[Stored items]
⁂
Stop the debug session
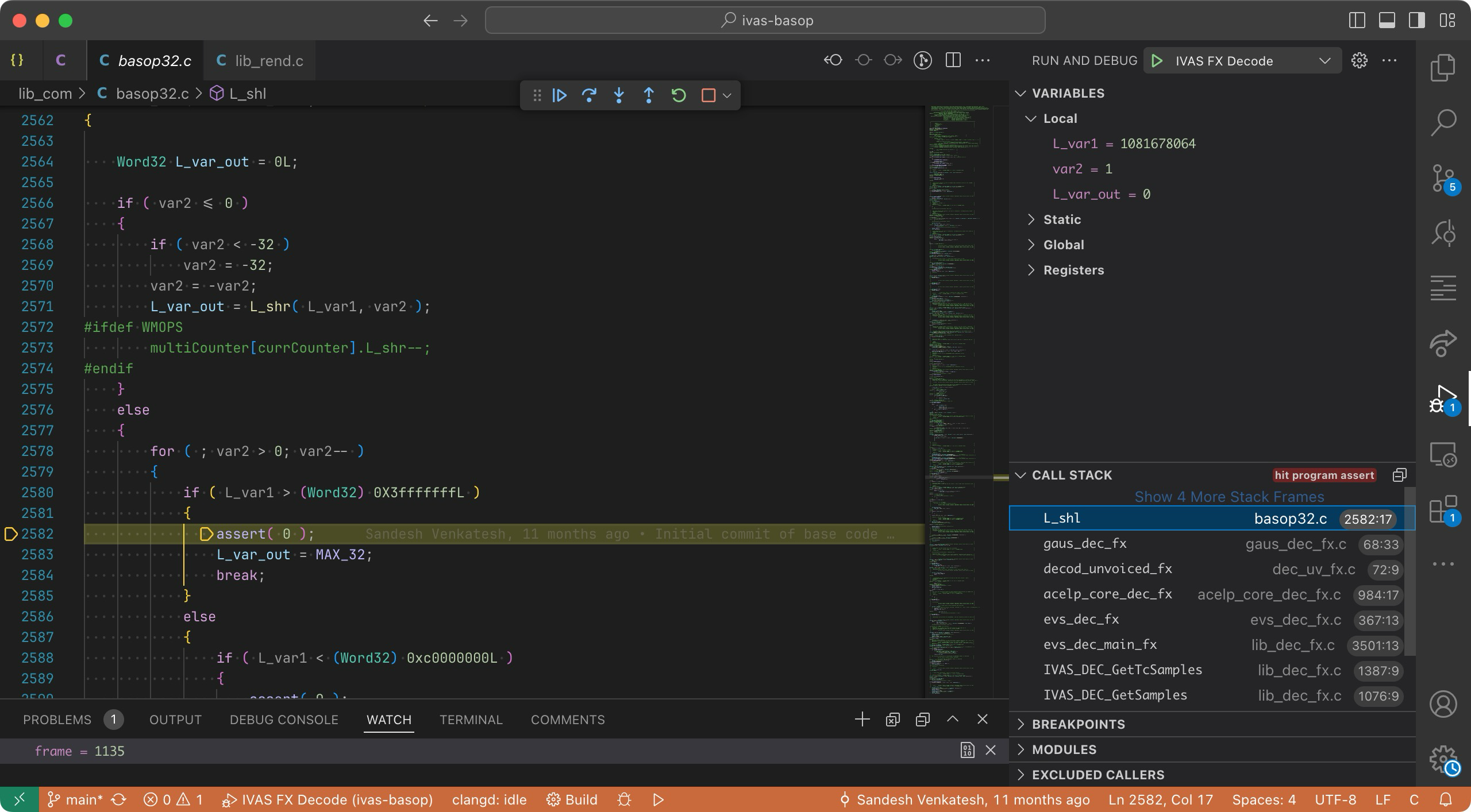 [x=708, y=95]

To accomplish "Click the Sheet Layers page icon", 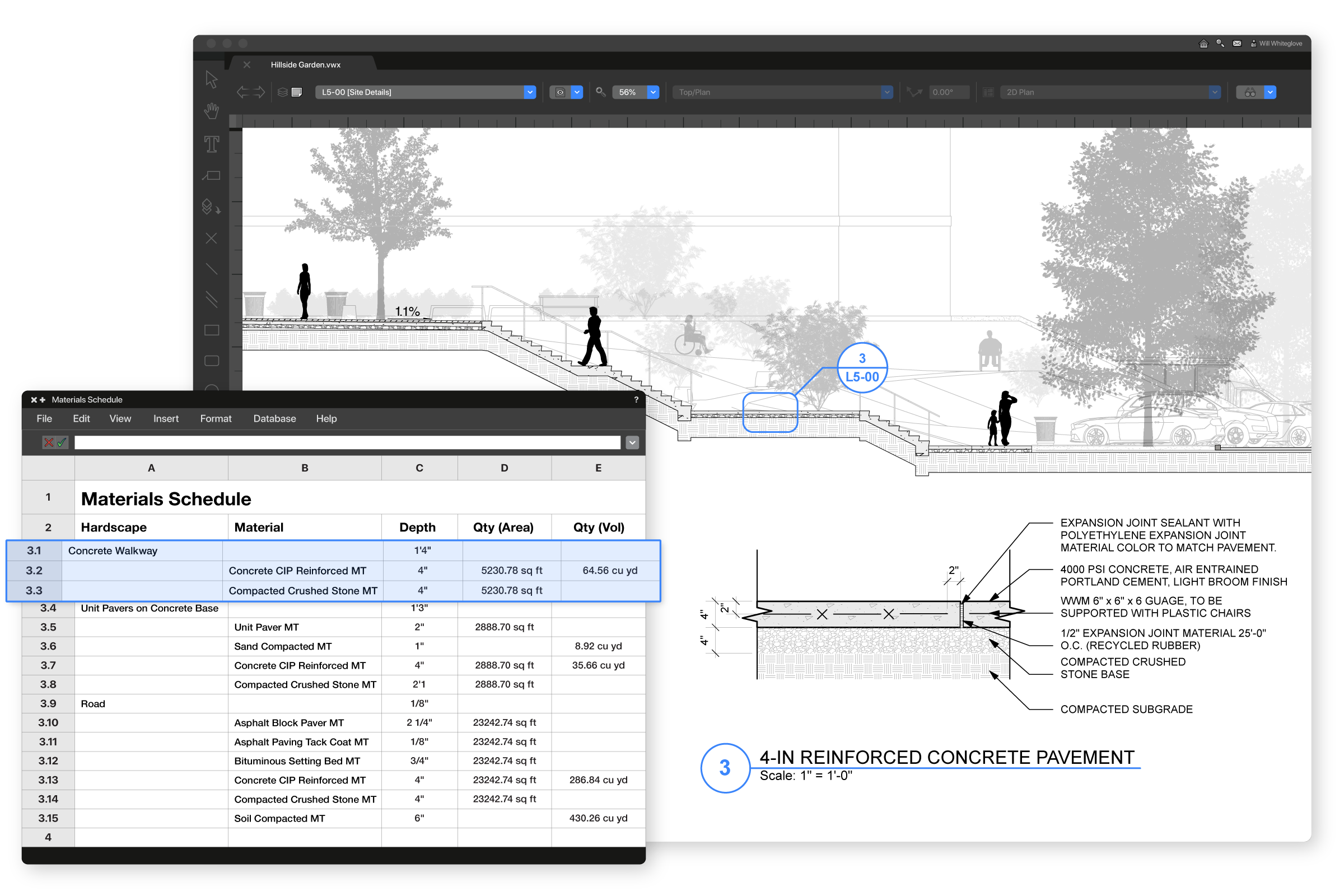I will click(x=297, y=92).
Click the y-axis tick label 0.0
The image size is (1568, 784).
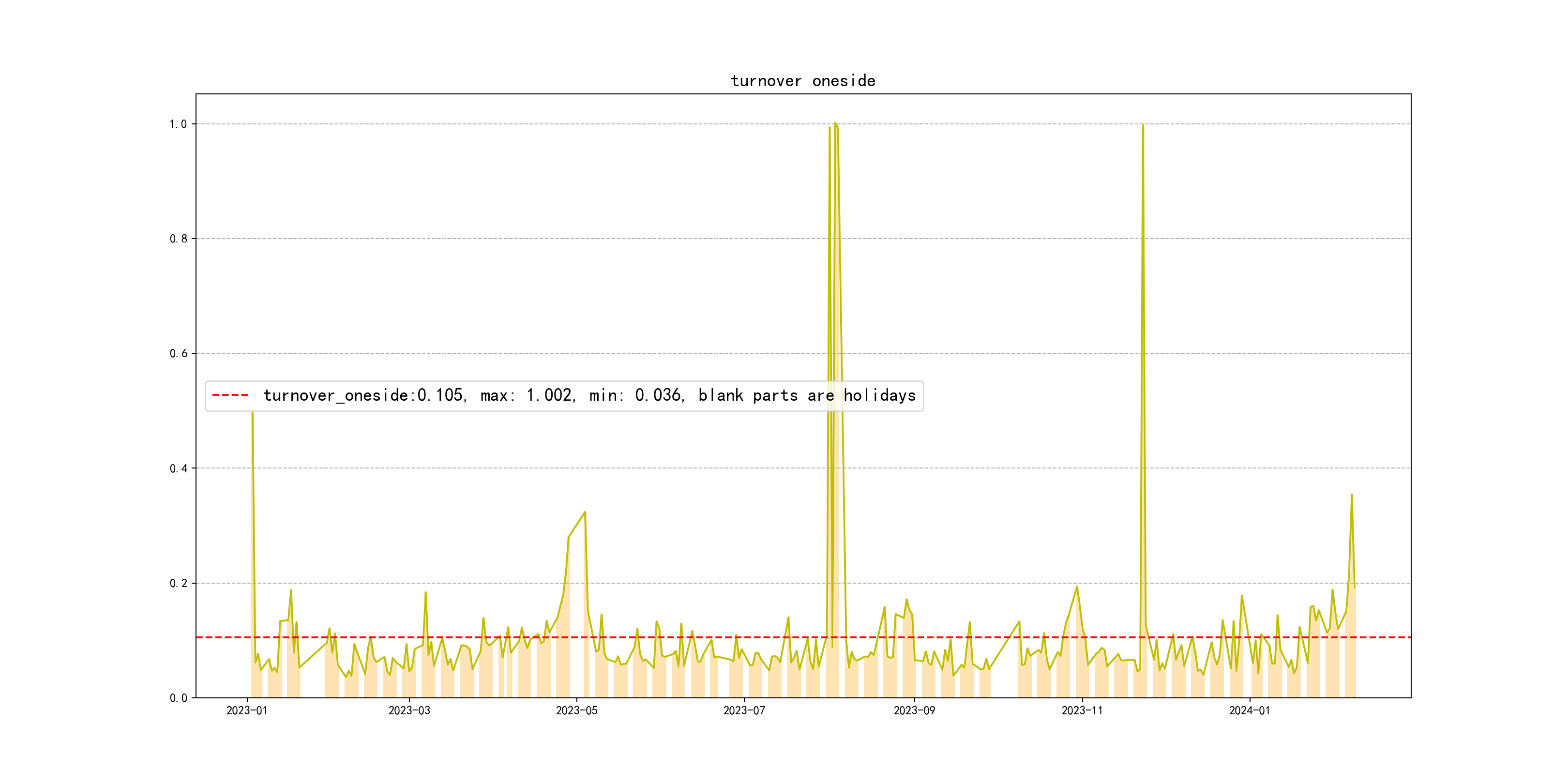(x=178, y=698)
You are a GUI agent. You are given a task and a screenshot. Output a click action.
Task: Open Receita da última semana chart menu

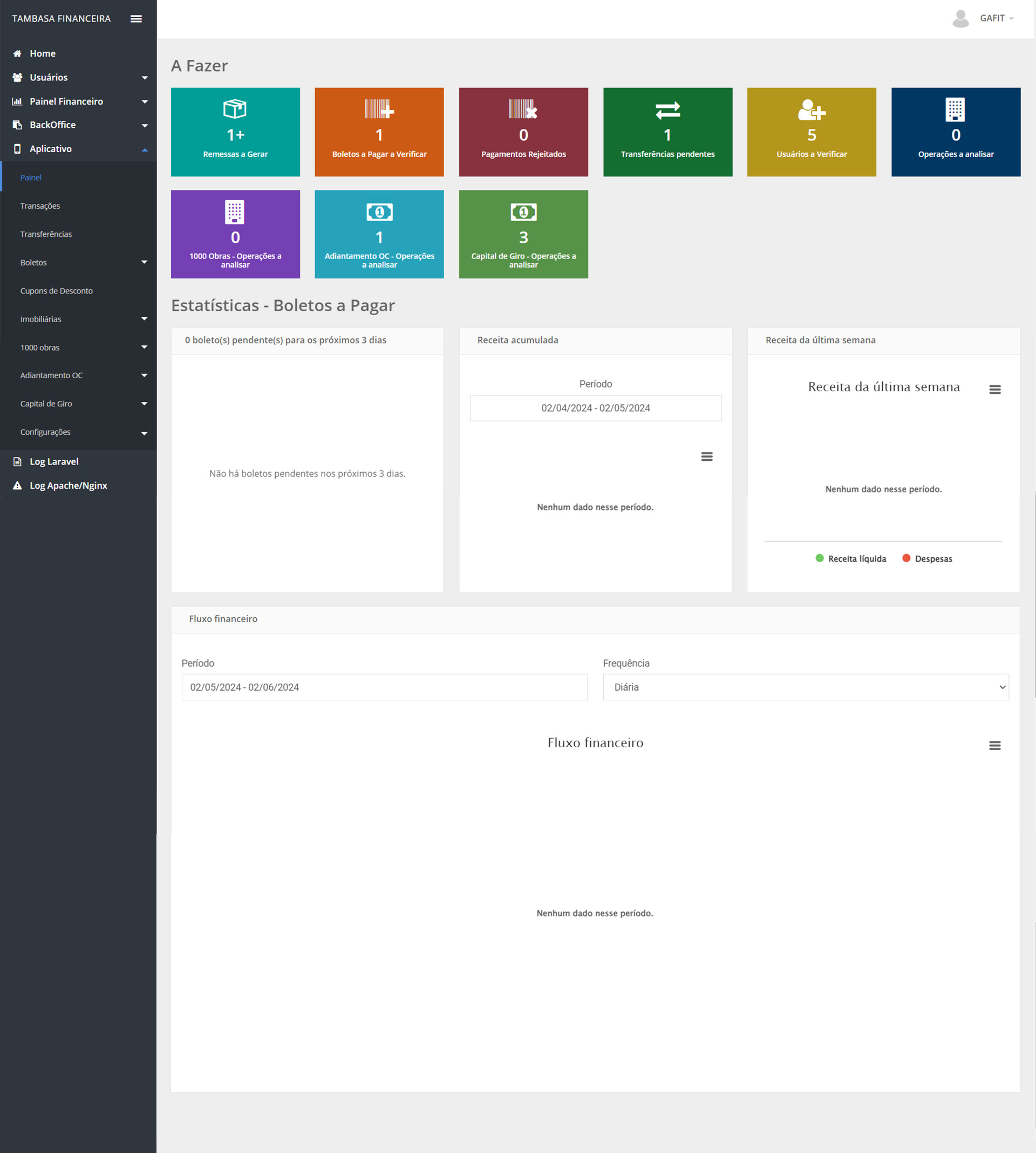click(994, 389)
⁂
I would like you to set down the lines above, from the one containing "Click the y-axis tick label 0.0" to the final line, exactly as written and without pictures.

Click the y-axis tick label 0.0
The image size is (1568, 784).
(x=178, y=698)
You are a GUI agent. You are given a task and a screenshot. Output a click action.
Task: Open Receita da última semana chart menu

click(994, 389)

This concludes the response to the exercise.